Take action now: Critical imbalance experiment health

  • Updated
  • Optimizely Web Experimentation
  • Optimizely Performance Edge
  • Optimizely Feature Experimentation
  • Optimizely Full Stack (Legacy)

The bottom line 

A Critical Experiment Health warning on the experimentation results page means that your experiment has failed two different imbalance checks. The patterns of visitor assignments to variations in your experiment must be investigated to identify the problems. 

The red exclamation point

When you launch a Stats Engine A/B test, Optimizely Experimentation's automatic sample ratio mismatch (SRM) detection runs in the background. This algorithm finds unusual imbalances in visitor traffic to an experiment's variations and detects experiment problems early if they arise.
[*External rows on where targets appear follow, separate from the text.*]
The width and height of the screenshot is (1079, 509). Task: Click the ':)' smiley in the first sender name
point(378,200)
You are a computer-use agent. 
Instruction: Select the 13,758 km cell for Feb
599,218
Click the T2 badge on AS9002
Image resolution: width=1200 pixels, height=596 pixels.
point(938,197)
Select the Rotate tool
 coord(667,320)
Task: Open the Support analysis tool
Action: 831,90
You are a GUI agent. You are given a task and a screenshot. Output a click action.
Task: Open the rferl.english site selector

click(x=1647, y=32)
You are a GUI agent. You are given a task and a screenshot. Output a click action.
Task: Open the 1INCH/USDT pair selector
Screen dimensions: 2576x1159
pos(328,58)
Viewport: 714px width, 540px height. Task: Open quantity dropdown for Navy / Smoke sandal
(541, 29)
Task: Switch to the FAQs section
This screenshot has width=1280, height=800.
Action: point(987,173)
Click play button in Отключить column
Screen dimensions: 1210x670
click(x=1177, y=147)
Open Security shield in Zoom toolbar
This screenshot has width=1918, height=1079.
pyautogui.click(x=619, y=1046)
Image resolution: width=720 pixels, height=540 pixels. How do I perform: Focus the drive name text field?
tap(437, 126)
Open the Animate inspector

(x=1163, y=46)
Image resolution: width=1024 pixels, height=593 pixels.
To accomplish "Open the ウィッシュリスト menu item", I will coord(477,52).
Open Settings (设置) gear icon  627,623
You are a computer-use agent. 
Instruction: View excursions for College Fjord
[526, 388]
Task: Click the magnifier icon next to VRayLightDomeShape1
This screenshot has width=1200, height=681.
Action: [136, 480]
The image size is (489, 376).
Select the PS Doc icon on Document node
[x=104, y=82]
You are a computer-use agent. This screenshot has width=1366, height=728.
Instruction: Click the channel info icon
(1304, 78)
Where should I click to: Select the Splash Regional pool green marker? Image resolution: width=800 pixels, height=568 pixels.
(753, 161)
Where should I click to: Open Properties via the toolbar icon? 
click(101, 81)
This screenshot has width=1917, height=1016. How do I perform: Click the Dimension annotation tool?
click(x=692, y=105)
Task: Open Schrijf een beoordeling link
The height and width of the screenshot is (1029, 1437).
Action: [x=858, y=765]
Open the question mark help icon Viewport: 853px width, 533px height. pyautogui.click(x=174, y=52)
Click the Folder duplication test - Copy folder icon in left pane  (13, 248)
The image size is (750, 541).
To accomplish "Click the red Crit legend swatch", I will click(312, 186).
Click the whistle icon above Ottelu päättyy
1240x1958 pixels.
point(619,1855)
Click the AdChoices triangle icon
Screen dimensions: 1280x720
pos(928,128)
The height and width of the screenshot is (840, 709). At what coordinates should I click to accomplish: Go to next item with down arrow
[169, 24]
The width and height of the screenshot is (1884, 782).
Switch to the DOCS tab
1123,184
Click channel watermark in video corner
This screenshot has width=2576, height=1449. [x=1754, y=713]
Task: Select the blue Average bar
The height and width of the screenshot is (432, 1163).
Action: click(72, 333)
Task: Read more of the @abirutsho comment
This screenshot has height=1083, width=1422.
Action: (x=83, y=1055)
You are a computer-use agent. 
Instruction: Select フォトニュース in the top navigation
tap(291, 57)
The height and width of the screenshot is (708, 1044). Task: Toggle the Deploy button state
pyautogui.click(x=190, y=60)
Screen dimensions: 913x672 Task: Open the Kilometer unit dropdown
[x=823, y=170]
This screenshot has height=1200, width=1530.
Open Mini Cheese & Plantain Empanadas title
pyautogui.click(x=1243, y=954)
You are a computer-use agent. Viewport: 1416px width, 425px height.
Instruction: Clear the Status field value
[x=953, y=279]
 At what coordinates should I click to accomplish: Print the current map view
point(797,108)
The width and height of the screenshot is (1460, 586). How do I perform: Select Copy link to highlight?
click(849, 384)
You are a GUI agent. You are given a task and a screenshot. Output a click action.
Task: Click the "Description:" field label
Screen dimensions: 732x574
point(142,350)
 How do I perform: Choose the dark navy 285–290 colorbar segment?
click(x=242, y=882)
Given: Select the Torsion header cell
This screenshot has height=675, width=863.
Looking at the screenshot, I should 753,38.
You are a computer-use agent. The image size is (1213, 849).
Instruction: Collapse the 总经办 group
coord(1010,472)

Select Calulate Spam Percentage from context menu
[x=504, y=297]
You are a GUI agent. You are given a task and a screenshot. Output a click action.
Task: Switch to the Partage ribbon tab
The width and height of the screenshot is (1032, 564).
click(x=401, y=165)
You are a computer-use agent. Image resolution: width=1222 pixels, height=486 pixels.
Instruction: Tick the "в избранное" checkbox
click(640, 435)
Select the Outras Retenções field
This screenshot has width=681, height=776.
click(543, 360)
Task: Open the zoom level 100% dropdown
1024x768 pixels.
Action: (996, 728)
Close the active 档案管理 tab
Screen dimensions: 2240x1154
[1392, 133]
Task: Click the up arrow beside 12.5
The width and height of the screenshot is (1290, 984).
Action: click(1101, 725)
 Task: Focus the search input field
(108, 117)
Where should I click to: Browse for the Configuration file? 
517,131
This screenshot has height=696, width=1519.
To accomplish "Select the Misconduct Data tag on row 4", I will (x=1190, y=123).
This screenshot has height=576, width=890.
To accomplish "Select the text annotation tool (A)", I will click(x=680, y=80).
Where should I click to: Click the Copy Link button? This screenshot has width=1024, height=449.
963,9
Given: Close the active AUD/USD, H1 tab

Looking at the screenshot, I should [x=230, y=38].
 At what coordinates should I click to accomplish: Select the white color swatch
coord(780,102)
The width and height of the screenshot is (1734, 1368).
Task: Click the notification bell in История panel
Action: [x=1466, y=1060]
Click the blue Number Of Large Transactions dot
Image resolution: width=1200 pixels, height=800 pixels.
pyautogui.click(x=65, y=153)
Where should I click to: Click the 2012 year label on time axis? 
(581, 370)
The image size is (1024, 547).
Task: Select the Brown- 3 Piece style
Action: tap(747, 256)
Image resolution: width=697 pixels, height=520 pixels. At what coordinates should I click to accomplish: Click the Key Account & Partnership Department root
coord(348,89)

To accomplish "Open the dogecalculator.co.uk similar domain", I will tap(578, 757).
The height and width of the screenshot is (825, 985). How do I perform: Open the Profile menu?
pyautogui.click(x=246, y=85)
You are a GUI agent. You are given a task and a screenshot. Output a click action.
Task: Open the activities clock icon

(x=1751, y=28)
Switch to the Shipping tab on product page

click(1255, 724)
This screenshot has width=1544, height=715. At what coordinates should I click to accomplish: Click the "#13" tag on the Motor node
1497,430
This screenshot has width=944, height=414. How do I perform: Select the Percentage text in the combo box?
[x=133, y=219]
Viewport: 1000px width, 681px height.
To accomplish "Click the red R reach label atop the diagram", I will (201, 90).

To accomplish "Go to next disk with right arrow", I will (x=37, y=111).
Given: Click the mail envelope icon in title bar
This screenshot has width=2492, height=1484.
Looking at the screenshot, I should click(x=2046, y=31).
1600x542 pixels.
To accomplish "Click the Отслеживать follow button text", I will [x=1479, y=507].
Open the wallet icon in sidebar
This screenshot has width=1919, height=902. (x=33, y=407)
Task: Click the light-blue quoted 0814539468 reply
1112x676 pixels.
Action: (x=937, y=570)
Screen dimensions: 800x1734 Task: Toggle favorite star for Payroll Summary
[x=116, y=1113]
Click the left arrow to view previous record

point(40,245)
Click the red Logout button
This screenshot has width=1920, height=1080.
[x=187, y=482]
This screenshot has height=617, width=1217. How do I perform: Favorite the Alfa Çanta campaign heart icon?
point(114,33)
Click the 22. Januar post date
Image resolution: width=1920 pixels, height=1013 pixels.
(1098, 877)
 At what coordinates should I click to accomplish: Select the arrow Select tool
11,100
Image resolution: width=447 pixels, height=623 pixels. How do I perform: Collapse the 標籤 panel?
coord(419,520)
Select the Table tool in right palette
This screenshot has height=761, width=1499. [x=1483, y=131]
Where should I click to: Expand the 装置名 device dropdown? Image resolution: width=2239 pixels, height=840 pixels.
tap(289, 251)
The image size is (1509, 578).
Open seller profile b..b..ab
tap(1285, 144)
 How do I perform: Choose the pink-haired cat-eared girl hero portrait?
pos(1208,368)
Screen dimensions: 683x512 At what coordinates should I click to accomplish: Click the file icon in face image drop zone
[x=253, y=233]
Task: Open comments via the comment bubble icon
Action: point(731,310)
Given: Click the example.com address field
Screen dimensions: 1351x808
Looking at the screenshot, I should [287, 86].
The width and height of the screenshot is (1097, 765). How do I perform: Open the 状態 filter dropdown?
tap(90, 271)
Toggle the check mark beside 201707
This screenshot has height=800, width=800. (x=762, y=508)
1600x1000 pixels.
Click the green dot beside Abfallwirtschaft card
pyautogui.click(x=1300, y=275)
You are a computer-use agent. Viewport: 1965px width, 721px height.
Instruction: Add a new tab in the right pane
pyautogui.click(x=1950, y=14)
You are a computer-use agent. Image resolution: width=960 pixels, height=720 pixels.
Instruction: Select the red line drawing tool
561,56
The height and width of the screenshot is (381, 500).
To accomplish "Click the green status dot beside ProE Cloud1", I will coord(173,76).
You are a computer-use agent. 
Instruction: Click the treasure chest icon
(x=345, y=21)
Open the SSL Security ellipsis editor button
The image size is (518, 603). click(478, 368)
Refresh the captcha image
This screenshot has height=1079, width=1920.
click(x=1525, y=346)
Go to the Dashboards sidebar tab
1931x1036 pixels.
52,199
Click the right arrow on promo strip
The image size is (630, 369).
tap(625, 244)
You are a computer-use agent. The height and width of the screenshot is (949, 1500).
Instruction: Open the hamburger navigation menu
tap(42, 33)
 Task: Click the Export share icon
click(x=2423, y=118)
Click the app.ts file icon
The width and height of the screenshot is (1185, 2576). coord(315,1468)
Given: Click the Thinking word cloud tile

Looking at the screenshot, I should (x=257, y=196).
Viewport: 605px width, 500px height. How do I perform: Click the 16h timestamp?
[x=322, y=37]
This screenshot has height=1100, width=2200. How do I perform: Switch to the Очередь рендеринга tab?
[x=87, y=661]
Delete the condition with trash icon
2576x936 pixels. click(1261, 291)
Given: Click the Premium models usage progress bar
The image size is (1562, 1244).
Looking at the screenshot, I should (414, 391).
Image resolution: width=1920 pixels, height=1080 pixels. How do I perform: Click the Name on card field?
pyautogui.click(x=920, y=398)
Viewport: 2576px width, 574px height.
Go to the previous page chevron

Optimizely's automatic SRM detection tool combines the power of automatic visitor imbalance detection with an indicator of experiment health. This indicator alerts an experimenter to any visitor traffic issues and tells you when a critical traffic imbalance occurs.

An experiment that shows Critical health status has failed two different imbalance checks. It means Optimizely's automatic SRM detection algorithm identified an imbalance in the following:

  1. Total decisions – Are the aggregated impressions per user that Optimizely Experimentation receives regardless of their variation assignment in an experiment.
  2. First decisions – Reflect the first impression of a variation by a particular user, which is captured when a visitor is initially bucketed into a variation.

Critical health status

A Critical experiment health status is the highest priority visitor imbalance. It means the experiment is experiencing a statistically significant difference in traffic balance, and there is evidence of consistent and undeniable underlying assignment bias. The experiment should be paused immediately to investigate the issue.

See Imbalance detected: What to do if Optimizely's automatic SRM detection alerts you to an imbalance in your Stats Engine A/B test

Examples of why a critical imbalance occurred

The following examples are not an exhaustive range of imbalance causes. 

The following are examples of situations that may have occurred. Decide what to do with your experiment, depending on your situation. See additional Causes of imbalance.

Example 1: Traffic distribution changes mid-experiment

You have three variations in your experiment. You set the traffic distribution to 0% for one of those variations. After the experiment launches, someone on your team ramps up that 0% traffic distribution. Now your results look strange.

The experiment has become completely corrupted. It is entirely unusable. End the experiment immediately.

To restart your experiment safely, duplicate it and do not adjust the traffic experiment while it is running. For best practices, Optimizely strongly recommends against setting 0% traffic to a single variation. Instead, you can remove that variation from the experiment because no traffic is being sent to it.

Changing an experiment's traffic distribution while the experiment is running is the worst thing any experimenter can do to their experiment program. Specifically, assigning 0% traffic to a variation and launching the experiment, then at some point changing the traffic distribution to that previously 0% variation is the ultimate way to destroy results by deliberately triggering a severe imbalance and inviting Simpson's Paradox directly into the experiment.

Example 2: The results page shows a different traffic split than what you set

Your experiment is set at a 50/50 traffic split, but the results page displays an 80/20 split. None of the metrics shows the polar opposite or the expected uplift behavior presented consistently in similar experiments.

Optimizely's automatic SRM detection identifies the earliest date of your experiment imbalance. Correlate that date with any unusual behavior in the experiment change history. This lets you investigate if a team member has biased traffic distribution.

With the earliest date, you can investigate if a purposeful or accidental triggering of a third-party audience segmentation software occurred that rerouted traffic while the experiment was live.

Another way to determine if an experiment was destined from launch for corrupted results is to employ carefully chosen guardrail metrics as monitoring goals. Guardrail metrics, such as bounce rate, can help in triangulating evidence for fatal implementation errors.